Dr. Joanne Langley, director of pediatric infectious diseases at the IWK Health Centre and co-chair of the Canadian COVID-19 Vaccine Task Force, tackles some of the misconceptions that fuel this reluctance in this article.
Myth #1: Children don’t need the COVID-19 vaccine because they only experience mild symptoms if infected.
There is no assurance that a youngster will just experience minor symptoms.
According to Dr. Langley, if you have COVID as a youngster, there are two critical times to pay attention to. The acute sickness period is the days right after an infection. While it’s true that a lot of kids could just have moderate symptoms, any kid could nonetheless end up with a more serious condition that has negative consequences.

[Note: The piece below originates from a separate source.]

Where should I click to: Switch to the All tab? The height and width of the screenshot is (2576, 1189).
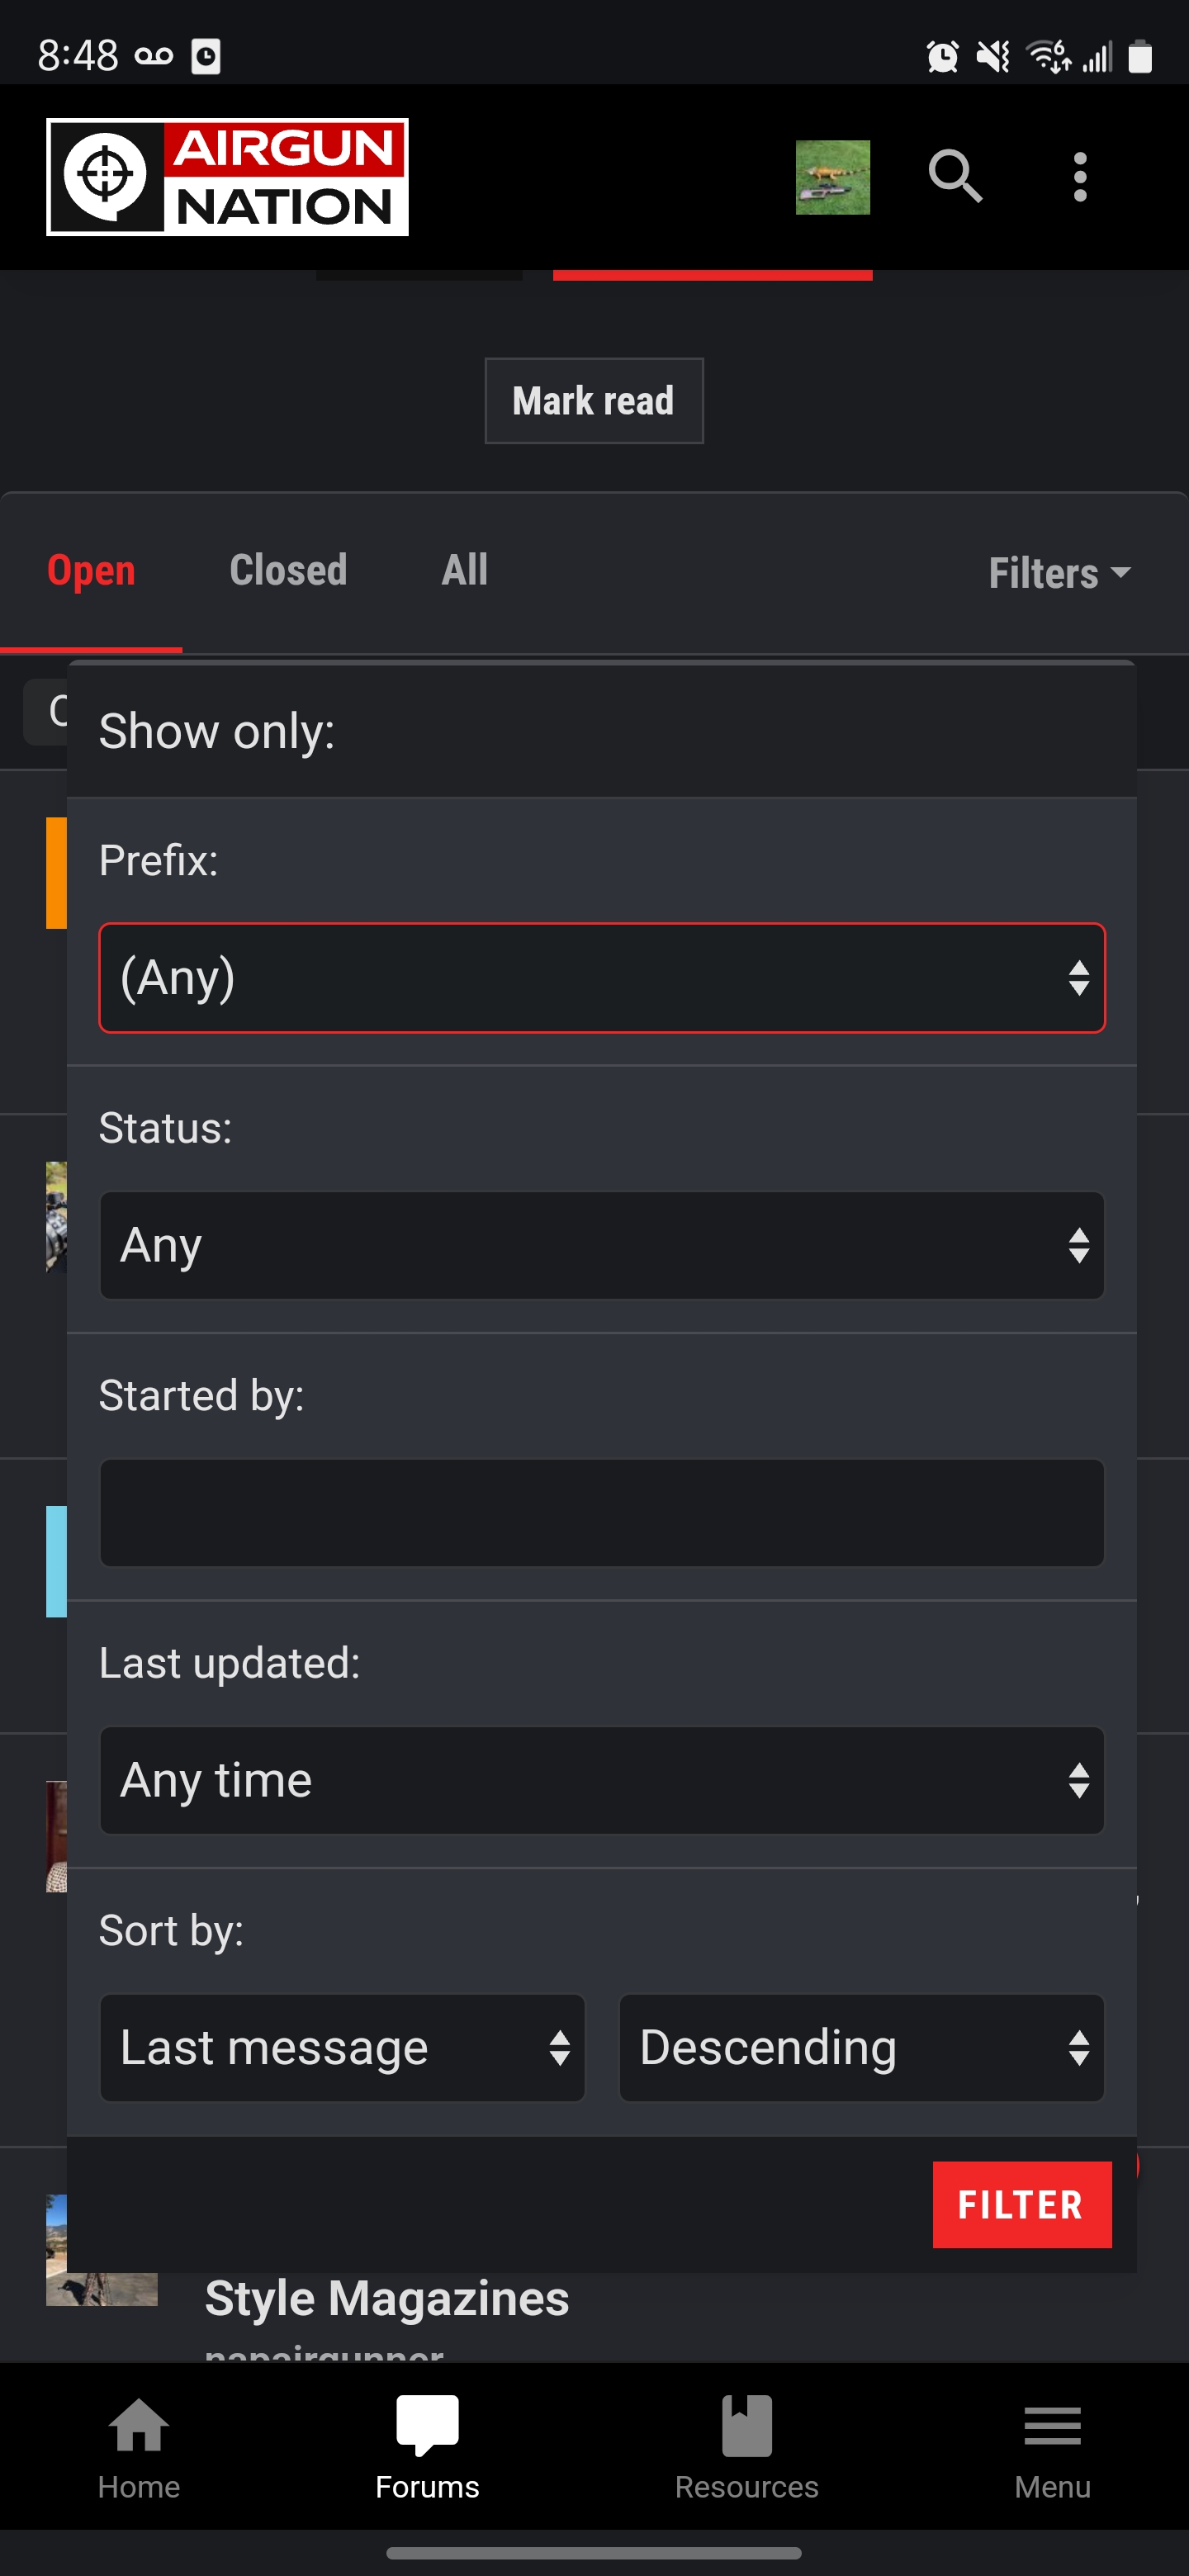pyautogui.click(x=464, y=571)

The second time frame in which children are at risk of developing multi-system inflammatory syndrome is four weeks following infection (MIS-C). The body experiences a more serious inflammatory response as a result. Fever, rashes, red eyes, diarrhea, and vomiting are among the symptoms. Children who have MIS-C, which affects the heart, blood vessels, and other organs, may need immediate medical attention.
Myth #2: The processes to develop and approve COVID-19 vaccines were rushed.
According to Dr. Langley, conventional vaccine development is similar to a relay race. Once animal studies are finished and the data are in, the protocol and phase one studies teams take over. The phase two studies teams are handed the baton once more when their results are received, and so on.
The rolling approach, a type of race where all the operations started at the starting line simultaneously, was used in the creation of the COVID-19 vaccines. Six vaccination platforms were financed under Operation: Warp Speed. You respond to a public health issue in that way since you are unsure of which vaccine will prove to be a safe and effective one during the clinical trial.
Myth #3: One dose of the vaccine is enough protection.
According to Dr. Langley, two doses will provide the maximum protection for your youngster. He also emphasized that a single dose provides some protection, but it is insufficient. They are more vulnerable to both the variations and the older strain.
Children who receive two doses not only benefit from increased protection for themselves, but also for others because they are less likely to spread an infection.